En vano resultaron los esfuerzos del poeta sevillano. Al regreso del matrimonio de París, Leonor venía enferma de hemoptisis. De vuelta a Soria, Antonio empuja la silla de una inválida por la cuesta del Mirón, tratando de airear los pulmones de una joven que con 17 años se moría a chorros. La primavera no quiso hacer el milagro y el jueves, primero de agosto de 1912, mientras Soria entera está engalanada por la visita de la infanta Isabel, mientras la ciudad se llena de banderas y estandartes, Antonio sale de la pensión y se dirige hacia la calle Zapatería, en busca de Don Isidro Martínez, párroco de La Mayor, para que asista espiritualmente a la enferma y le pueda ser administrado el Santo Viatico en su agonía. Testimonios de la época aseguran que al poeta daba pena verlo. Andaba con pasos torpes y vacilantes y tenía lágrimas en los ojos, lágrimas de tristeza y desconsuelo. Unas horas después, a las diez de la noche de ese mismo día, Leonor entra en un colapso. El cuadro médico presenta vómitos, bradicardia, insuficiencia respiratoria y pérdida del conocimiento. Así se apaga una vida con 18 años recién cumplidos. La muerte no perdona… Dice en una carta a Rubén Darío: «Mi  mujer era una criatura angelical, segada por la muerte cruelmente… Yo hubiera preferido mil veces morirme a verla morir…». 

El tres de agosto, tras oficiarse misa de honras fúnebres en Santa María La Mayor, Leonor es conducida en una caja blanca a la sepultura número 432 del cementerio católico, siendo trasladados sus restos en mayo de 1938 al lugar que ocupa actualmente. El poeta se marcha de Soria, con su madre Ana Ruiz, en un tren que partía hacia Madrid unos días después. La muerte de Leonor deja profundas heridas en el alma y en la pluma de Machado, quien  ya no puede soportar el dolor de una Soria sin Leonor. 

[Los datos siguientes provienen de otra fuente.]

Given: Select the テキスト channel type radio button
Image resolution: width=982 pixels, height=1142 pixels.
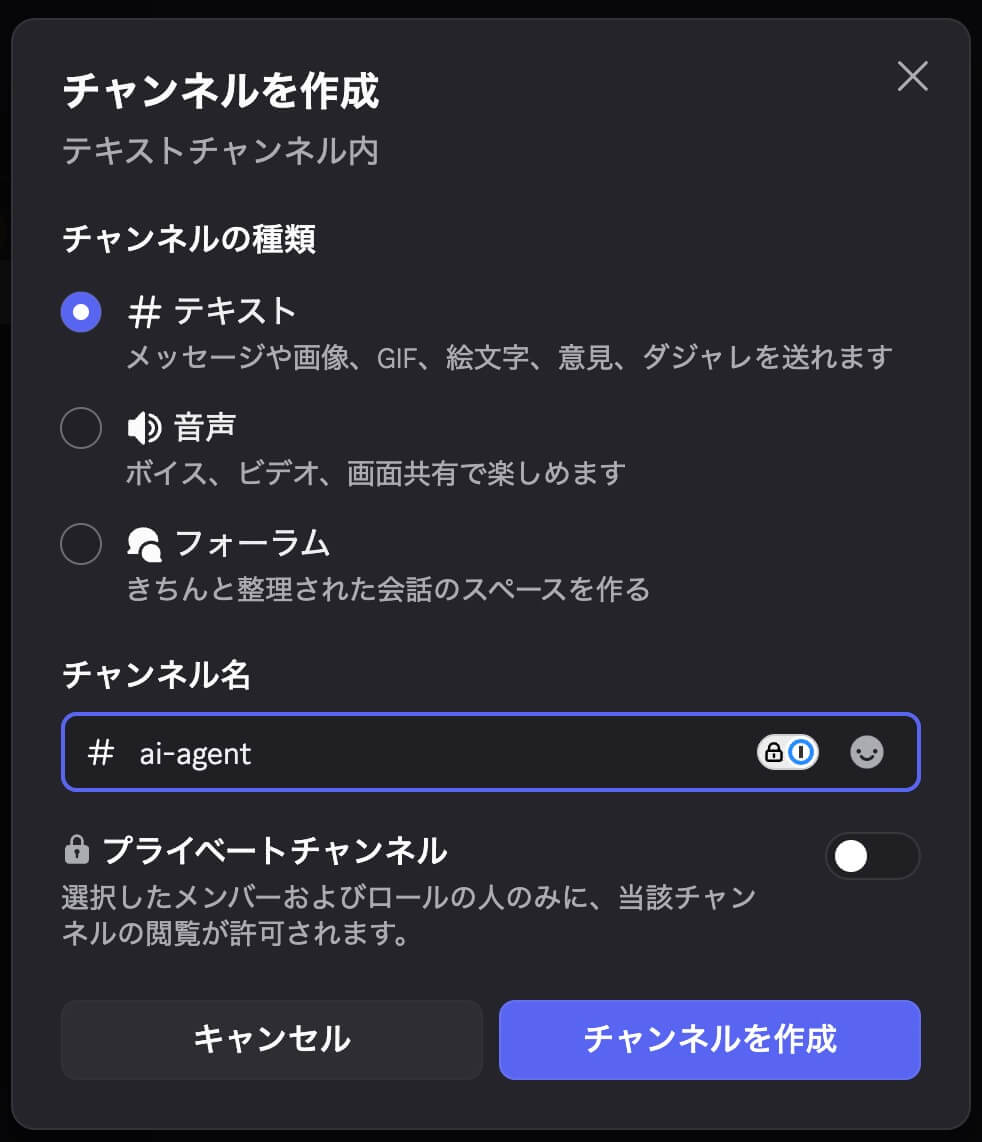Looking at the screenshot, I should 81,312.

Y Doña Isabel Cuevas pierde a su niña del alma, a su Leonorina, como le gustaba llamarla. Poca, muy poca suerte tuvo Doña Isabel con sus tres hijos, porque a los tres los vio morir. Tras Leonor, vendría la muerte de Antoñita, con 38 años, y luego la de Sinforiano. Era Doña Isabel, mujer de hondas raíces religiosas, muy trabajadora. La vida no la trató bien. Ya de viejecita tuvo que irse a la calle de San Juan. Allí pasaría los últimos años de su vida, levantándose todas las mañanas a las cinco para ir a rezar a las Siervas de Jesús y luego a las labores del hogar. Tenía en el recibidor de su casa un retrato de su Leonorina y un ejemplar de Campos de Castilla, con la dedicatoria del poeta: «A mi Leonorina de mi alma. Antonio». Todos los días, Doña Isabel, cuando ya casi había perdido la vista, besaba el libro y recordaba a Don Antonio, que tanto quiso a su niña. Tampoco tuvo fortuna con su matrimonio,  siendo su marido Ceferino Izquierdo. Hallándose  su esposo en el puesto de Gómara, cansado de tantos destinos, de la dura y sacrificada vida militar de aquellos años y de la mala paga y viendo poco porvenir para sus tres hijos -Leonor, de 13 años; Sinforiano, de 10 años , y Antonia, de pocos años- pide la licencia absoluta y se la conceden el 31 de agosto de 1907 (día de San Ramón Nonato). Esta fecha figura anotada en su ficha y firmada por el 2º Jefe Accidental, Narciso Hernández Hernández. Llevaba casi 22 años de servicio, le contaban los años del colegio. Tenía 37 años de edad. Después de licenciarse, la familia Izquierdo Cuevas se traslada de Gómara a Soria y, cuando el matrimonio de Isidoro Martínez Ruiz y su esposa Regina Cuevas Acebes, hermana de Isabel Cuevas, deciden cerrar la pensión de la calle Collado, 54, los Izquierdo abren otra pensión en la calle Estudios, 7 (esquina con Teatinos), a donde también se cambiará Antonio Machado, que se hospedaba en la pensión de Isidoro. Y, además, acababa de llegar en octubre al Instituto de Soria con su cátedra de francés.  

Sirva, en definitiva, este artículo para dar luz a lo que la naturaleza se empeñó en eclipsar, privando del bien mas preciado, la vida, a una adolescente, casi una niña, con 18 años de edad.